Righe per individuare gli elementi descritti

+--

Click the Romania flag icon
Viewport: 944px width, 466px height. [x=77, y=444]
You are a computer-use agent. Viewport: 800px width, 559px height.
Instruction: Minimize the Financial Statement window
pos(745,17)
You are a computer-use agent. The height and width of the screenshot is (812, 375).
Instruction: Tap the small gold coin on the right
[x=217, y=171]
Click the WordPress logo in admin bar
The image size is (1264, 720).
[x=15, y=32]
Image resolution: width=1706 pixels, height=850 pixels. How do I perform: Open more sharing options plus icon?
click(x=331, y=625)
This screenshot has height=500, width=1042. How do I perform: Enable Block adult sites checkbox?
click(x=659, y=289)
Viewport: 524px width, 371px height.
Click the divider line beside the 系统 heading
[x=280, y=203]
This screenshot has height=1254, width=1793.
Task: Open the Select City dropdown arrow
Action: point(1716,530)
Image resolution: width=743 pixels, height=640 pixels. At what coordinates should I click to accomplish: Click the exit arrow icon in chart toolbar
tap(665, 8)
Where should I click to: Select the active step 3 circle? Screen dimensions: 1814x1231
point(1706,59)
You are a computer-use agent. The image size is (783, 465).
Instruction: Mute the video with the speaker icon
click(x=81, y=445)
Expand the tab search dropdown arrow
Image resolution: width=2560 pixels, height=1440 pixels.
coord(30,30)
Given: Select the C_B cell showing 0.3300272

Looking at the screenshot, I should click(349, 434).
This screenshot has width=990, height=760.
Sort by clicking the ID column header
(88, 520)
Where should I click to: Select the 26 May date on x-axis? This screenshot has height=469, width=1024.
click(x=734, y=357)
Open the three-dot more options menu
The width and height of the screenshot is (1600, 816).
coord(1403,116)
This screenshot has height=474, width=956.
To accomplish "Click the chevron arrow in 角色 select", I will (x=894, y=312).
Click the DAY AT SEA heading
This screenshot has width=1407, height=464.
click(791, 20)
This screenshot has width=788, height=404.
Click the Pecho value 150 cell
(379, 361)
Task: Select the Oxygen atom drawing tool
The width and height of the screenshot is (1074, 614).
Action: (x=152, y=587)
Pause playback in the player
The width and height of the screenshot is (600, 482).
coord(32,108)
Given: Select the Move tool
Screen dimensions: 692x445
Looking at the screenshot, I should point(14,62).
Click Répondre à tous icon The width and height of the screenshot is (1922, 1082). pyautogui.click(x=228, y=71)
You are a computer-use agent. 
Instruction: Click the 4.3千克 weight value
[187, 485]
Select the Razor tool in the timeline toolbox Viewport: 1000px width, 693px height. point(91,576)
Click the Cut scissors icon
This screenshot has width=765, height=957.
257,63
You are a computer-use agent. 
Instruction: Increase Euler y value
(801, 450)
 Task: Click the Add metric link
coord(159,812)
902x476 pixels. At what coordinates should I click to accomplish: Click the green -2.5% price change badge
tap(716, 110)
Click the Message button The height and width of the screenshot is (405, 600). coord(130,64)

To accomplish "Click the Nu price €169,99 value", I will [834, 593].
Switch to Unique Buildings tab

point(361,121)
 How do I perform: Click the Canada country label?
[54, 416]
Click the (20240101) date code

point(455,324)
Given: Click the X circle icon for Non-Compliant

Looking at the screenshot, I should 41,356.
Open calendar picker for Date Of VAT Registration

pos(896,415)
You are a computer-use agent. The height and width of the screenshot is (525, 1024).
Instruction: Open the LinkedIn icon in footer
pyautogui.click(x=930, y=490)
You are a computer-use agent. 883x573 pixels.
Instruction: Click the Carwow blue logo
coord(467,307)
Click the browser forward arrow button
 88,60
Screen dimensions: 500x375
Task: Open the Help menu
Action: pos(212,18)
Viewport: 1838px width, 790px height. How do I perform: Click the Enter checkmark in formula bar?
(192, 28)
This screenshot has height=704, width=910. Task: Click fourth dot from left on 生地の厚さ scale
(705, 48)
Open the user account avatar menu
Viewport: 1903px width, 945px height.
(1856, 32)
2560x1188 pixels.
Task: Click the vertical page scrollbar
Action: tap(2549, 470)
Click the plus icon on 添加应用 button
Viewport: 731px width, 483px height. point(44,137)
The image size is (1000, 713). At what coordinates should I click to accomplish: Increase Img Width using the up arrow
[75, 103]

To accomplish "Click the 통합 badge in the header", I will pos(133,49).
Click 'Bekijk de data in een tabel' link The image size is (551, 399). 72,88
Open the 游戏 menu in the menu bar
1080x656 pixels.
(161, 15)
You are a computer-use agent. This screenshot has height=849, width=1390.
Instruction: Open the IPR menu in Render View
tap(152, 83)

+--

Da fare: Modifica le righe qui sopra: riportale tutte sostituendo "computer-use agent" con "screen agent" ovunque compaia, senza cambiare nient'altro.

Risposta scritta:
Click the Romania flag icon
Viewport: 944px width, 466px height. [x=77, y=444]
You are a screen agent. Viewport: 800px width, 559px height.
Instruction: Minimize the Financial Statement window
pos(745,17)
You are a screen agent. The height and width of the screenshot is (812, 375).
Instruction: Tap the small gold coin on the right
[x=217, y=171]
Click the WordPress logo in admin bar
The image size is (1264, 720).
[x=15, y=32]
Image resolution: width=1706 pixels, height=850 pixels. How do I perform: Open more sharing options plus icon?
click(x=331, y=625)
This screenshot has height=500, width=1042. How do I perform: Enable Block adult sites checkbox?
click(x=659, y=289)
Viewport: 524px width, 371px height.
Click the divider line beside the 系统 heading
[x=280, y=203]
This screenshot has height=1254, width=1793.
Task: Open the Select City dropdown arrow
Action: point(1716,530)
Image resolution: width=743 pixels, height=640 pixels. At what coordinates should I click to accomplish: Click the exit arrow icon in chart toolbar
tap(665, 8)
Where should I click to: Select the active step 3 circle? Screen dimensions: 1814x1231
point(1706,59)
You are a screen agent. The image size is (783, 465).
Instruction: Mute the video with the speaker icon
click(x=81, y=445)
Expand the tab search dropdown arrow
Image resolution: width=2560 pixels, height=1440 pixels.
coord(30,30)
Given: Select the C_B cell showing 0.3300272

Looking at the screenshot, I should click(349, 434).
This screenshot has width=990, height=760.
Sort by clicking the ID column header
(88, 520)
Where should I click to: Select the 26 May date on x-axis? This screenshot has height=469, width=1024.
click(x=734, y=357)
Open the three-dot more options menu
The width and height of the screenshot is (1600, 816).
coord(1403,116)
This screenshot has height=474, width=956.
To accomplish "Click the chevron arrow in 角色 select", I will (x=894, y=312).
Click the DAY AT SEA heading
This screenshot has width=1407, height=464.
click(791, 20)
This screenshot has width=788, height=404.
Click the Pecho value 150 cell
(379, 361)
Task: Select the Oxygen atom drawing tool
The width and height of the screenshot is (1074, 614).
Action: (x=152, y=587)
Pause playback in the player
The width and height of the screenshot is (600, 482).
coord(32,108)
Given: Select the Move tool
Screen dimensions: 692x445
Looking at the screenshot, I should point(14,62).
Click Répondre à tous icon The width and height of the screenshot is (1922, 1082). pyautogui.click(x=228, y=71)
You are a screen agent. 
Instruction: Click the 4.3千克 weight value
[187, 485]
Select the Razor tool in the timeline toolbox Viewport: 1000px width, 693px height. point(91,576)
Click the Cut scissors icon
This screenshot has width=765, height=957.
257,63
You are a screen agent. 
Instruction: Increase Euler y value
(801, 450)
 Task: Click the Add metric link
coord(159,812)
902x476 pixels. At what coordinates should I click to accomplish: Click the green -2.5% price change badge
tap(716, 110)
Click the Message button The height and width of the screenshot is (405, 600). coord(130,64)

To accomplish "Click the Nu price €169,99 value", I will [834, 593].
Switch to Unique Buildings tab

point(361,121)
 How do I perform: Click the Canada country label?
[54, 416]
Click the (20240101) date code

point(455,324)
Given: Click the X circle icon for Non-Compliant

Looking at the screenshot, I should 41,356.
Open calendar picker for Date Of VAT Registration

pos(896,415)
You are a screen agent. The height and width of the screenshot is (525, 1024).
Instruction: Open the LinkedIn icon in footer
pyautogui.click(x=930, y=490)
You are a screen agent. 883x573 pixels.
Instruction: Click the Carwow blue logo
coord(467,307)
Click the browser forward arrow button
 88,60
Screen dimensions: 500x375
Task: Open the Help menu
Action: pos(212,18)
Viewport: 1838px width, 790px height. How do I perform: Click the Enter checkmark in formula bar?
(192, 28)
This screenshot has height=704, width=910. Task: Click fourth dot from left on 生地の厚さ scale
(705, 48)
Open the user account avatar menu
Viewport: 1903px width, 945px height.
(1856, 32)
2560x1188 pixels.
Task: Click the vertical page scrollbar
Action: tap(2549, 470)
Click the plus icon on 添加应用 button
Viewport: 731px width, 483px height. point(44,137)
The image size is (1000, 713). At what coordinates should I click to accomplish: Increase Img Width using the up arrow
[75, 103]

To accomplish "Click the 통합 badge in the header", I will pos(133,49).
Click 'Bekijk de data in een tabel' link The image size is (551, 399). 72,88
Open the 游戏 menu in the menu bar
1080x656 pixels.
(161, 15)
You are a screen agent. This screenshot has height=849, width=1390.
Instruction: Open the IPR menu in Render View
tap(152, 83)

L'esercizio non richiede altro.